_Source extract_.
Concussions are serious injuries. Although they rarely result in death, they can produce incapacitating symptoms. Worse yet, these symptoms could take anywhere from hours to weeks to appear.

During this time, symptoms may appear, disappear, or change drastically. In some cases, your symptoms could worsen before improving. And some symptoms, like memory loss, might never go away.

Learn more about delayed concussion symptoms and how they can affect a personal injury claim.

How Do Concussion Injuries Happen?

A concussion is a type of traumatic brain injury. It happens when pressure on your brain damages or kills brain cells.

Your skull serves to protect your brain. But if your brain strikes the inside of your skull, you can suffer a severe injury known as a brain contusion. This kind of bruising can cause permanent brain damage, coma, or even death.

A layer of cerebrospinal fluid (CSF) prevents this from happening. The CSF sits between your brain and your skull to cushion your brain and slow its movement when your head is hit or jostled.

Your CSF has a viscosity slightly thicker than water. When your brain moves in the CSF, the CSF pushes back on the brain to slow it down. This fluid resistance prevents your brain from slamming into your skull, but the pressure of the CSF on your brain can cause a concussion.

_Work to complete_.
**1.** List every outcome that the concussion article says a brain contusion can cause.
**2.** Reproduce the stretch of the concussion article from "A layer of cerebrospinal" through "hit or jostled.", word for word.

_Recorded data_.
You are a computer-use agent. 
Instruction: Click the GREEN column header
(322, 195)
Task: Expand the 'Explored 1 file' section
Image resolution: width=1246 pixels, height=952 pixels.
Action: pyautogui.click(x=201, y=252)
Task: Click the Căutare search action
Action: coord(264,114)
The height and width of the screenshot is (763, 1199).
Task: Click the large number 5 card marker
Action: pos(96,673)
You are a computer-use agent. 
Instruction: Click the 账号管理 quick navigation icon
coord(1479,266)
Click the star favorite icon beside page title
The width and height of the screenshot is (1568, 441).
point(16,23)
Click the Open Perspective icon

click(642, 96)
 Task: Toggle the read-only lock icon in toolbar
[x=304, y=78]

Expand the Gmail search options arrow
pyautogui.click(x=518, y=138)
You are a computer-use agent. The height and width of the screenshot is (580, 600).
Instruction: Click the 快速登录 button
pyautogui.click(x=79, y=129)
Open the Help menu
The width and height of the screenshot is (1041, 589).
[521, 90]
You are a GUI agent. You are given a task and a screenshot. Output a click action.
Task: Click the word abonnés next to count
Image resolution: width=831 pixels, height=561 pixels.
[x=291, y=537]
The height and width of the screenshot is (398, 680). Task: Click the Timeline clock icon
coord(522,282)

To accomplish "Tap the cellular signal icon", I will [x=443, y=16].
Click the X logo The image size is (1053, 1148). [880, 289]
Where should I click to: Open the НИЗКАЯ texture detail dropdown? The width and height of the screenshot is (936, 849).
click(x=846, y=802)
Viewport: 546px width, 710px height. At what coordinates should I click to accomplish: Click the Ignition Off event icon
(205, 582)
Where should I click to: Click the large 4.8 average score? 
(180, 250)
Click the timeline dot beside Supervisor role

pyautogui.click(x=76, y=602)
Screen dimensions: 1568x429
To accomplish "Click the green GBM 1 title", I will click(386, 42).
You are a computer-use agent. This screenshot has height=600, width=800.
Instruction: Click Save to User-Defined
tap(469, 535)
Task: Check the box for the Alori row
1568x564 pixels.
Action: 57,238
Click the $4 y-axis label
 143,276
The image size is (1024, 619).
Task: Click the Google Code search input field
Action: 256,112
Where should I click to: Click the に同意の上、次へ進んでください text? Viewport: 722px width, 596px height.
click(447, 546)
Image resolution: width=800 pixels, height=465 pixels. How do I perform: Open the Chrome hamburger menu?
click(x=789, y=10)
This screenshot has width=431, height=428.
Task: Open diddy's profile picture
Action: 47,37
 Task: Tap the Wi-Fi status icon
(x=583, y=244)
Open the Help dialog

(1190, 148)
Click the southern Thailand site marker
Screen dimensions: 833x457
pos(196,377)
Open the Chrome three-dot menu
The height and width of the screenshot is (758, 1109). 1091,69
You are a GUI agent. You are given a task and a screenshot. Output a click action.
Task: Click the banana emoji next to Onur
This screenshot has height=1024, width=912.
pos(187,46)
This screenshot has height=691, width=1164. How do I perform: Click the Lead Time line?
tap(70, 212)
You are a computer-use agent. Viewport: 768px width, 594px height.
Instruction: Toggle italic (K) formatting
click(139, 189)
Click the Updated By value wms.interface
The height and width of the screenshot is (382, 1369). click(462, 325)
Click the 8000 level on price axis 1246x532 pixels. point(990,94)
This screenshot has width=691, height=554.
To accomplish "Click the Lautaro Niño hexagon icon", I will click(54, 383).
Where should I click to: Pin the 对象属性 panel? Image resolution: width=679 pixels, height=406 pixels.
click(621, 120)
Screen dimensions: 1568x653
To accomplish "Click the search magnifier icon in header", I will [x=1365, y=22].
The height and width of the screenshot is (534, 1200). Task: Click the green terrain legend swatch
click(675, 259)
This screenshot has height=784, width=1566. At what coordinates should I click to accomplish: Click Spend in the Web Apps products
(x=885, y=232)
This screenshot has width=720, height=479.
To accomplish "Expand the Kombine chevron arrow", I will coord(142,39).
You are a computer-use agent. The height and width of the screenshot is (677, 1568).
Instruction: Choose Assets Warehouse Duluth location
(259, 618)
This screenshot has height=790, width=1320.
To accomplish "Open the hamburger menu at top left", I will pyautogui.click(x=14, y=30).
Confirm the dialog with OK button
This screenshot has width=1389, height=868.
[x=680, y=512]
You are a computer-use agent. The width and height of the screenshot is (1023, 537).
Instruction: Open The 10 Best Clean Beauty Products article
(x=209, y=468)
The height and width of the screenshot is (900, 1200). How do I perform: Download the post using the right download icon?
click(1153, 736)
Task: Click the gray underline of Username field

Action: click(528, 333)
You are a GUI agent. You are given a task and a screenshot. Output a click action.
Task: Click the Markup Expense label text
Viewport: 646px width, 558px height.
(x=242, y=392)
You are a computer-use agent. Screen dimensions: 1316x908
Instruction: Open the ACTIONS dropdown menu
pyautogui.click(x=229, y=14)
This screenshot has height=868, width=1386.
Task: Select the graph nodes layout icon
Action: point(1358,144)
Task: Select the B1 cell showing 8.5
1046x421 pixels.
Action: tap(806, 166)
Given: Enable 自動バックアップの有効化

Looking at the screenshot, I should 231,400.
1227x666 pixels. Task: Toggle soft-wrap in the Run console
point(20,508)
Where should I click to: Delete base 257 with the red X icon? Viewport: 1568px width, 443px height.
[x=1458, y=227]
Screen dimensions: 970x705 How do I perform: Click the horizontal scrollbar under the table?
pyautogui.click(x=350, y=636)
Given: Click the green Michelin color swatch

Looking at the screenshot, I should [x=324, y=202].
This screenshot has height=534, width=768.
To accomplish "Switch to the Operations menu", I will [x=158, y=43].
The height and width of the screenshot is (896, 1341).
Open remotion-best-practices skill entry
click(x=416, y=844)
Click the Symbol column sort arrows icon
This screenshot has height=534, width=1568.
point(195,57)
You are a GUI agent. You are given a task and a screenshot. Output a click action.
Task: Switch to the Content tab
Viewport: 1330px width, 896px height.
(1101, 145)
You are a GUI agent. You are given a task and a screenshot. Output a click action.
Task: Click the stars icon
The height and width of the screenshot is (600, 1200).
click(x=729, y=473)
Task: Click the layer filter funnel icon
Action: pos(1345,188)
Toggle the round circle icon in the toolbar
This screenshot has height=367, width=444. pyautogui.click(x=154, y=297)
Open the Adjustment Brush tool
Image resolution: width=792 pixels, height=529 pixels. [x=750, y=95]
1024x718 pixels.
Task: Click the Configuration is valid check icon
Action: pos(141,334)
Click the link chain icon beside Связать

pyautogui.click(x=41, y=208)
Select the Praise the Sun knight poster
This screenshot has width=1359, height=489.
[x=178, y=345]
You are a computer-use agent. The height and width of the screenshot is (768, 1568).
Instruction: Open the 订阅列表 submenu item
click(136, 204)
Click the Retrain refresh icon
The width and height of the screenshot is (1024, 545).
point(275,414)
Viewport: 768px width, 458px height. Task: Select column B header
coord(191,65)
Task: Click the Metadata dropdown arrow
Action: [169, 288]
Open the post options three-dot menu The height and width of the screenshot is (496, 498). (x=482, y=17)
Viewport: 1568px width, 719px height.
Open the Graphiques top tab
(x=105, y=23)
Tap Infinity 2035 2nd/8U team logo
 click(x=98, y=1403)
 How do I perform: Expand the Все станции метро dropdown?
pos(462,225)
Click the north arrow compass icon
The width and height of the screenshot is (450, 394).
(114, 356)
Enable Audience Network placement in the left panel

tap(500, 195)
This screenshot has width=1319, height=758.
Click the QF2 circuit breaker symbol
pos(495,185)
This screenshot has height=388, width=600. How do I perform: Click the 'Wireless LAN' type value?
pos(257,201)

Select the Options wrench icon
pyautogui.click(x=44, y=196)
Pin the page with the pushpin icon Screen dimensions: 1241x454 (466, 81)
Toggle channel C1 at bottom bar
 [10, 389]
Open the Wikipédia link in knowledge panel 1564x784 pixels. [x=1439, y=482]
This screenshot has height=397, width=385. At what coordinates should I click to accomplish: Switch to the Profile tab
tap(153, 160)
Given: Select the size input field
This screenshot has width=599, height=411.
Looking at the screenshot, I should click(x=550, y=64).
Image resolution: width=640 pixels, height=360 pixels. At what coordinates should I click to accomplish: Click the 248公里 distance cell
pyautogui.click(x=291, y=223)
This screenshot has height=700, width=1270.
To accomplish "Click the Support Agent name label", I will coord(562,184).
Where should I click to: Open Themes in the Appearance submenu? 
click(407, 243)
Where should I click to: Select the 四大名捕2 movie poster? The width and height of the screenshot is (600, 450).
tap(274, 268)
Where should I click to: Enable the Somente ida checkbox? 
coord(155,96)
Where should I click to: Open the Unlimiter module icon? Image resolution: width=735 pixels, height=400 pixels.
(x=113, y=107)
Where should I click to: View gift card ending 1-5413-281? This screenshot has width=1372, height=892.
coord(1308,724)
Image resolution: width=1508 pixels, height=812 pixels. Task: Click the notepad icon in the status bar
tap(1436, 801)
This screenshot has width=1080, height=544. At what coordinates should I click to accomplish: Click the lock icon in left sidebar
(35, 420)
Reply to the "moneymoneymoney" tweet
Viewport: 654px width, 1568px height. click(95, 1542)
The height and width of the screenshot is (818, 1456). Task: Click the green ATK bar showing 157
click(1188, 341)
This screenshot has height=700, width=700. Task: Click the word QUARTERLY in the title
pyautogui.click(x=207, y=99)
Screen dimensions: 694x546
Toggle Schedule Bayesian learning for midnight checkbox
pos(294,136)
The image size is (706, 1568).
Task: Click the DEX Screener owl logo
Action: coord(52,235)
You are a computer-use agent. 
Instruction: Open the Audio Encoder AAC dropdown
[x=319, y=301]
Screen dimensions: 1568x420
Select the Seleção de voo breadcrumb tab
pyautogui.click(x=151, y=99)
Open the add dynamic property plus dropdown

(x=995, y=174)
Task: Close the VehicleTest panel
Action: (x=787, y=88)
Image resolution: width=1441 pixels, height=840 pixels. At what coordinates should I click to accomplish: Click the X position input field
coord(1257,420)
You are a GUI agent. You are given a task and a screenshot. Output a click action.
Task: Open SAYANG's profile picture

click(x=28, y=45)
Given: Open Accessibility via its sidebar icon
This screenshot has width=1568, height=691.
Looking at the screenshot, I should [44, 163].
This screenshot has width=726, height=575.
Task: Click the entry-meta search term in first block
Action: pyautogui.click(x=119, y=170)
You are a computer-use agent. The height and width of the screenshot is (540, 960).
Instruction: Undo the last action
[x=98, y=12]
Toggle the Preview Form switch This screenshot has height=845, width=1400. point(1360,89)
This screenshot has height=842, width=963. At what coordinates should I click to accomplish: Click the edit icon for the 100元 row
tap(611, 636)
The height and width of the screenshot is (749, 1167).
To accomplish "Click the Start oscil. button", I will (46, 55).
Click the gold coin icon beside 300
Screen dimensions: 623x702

_Set of answers_.
**1.** Permanent brain damage, coma, and death.

**2.**
A layer of cerebrospinal fluid (CSF) prevents this from happening. The CSF sits between your brain and your skull to cushion your brain and slow its movement when your head is hit or jostled.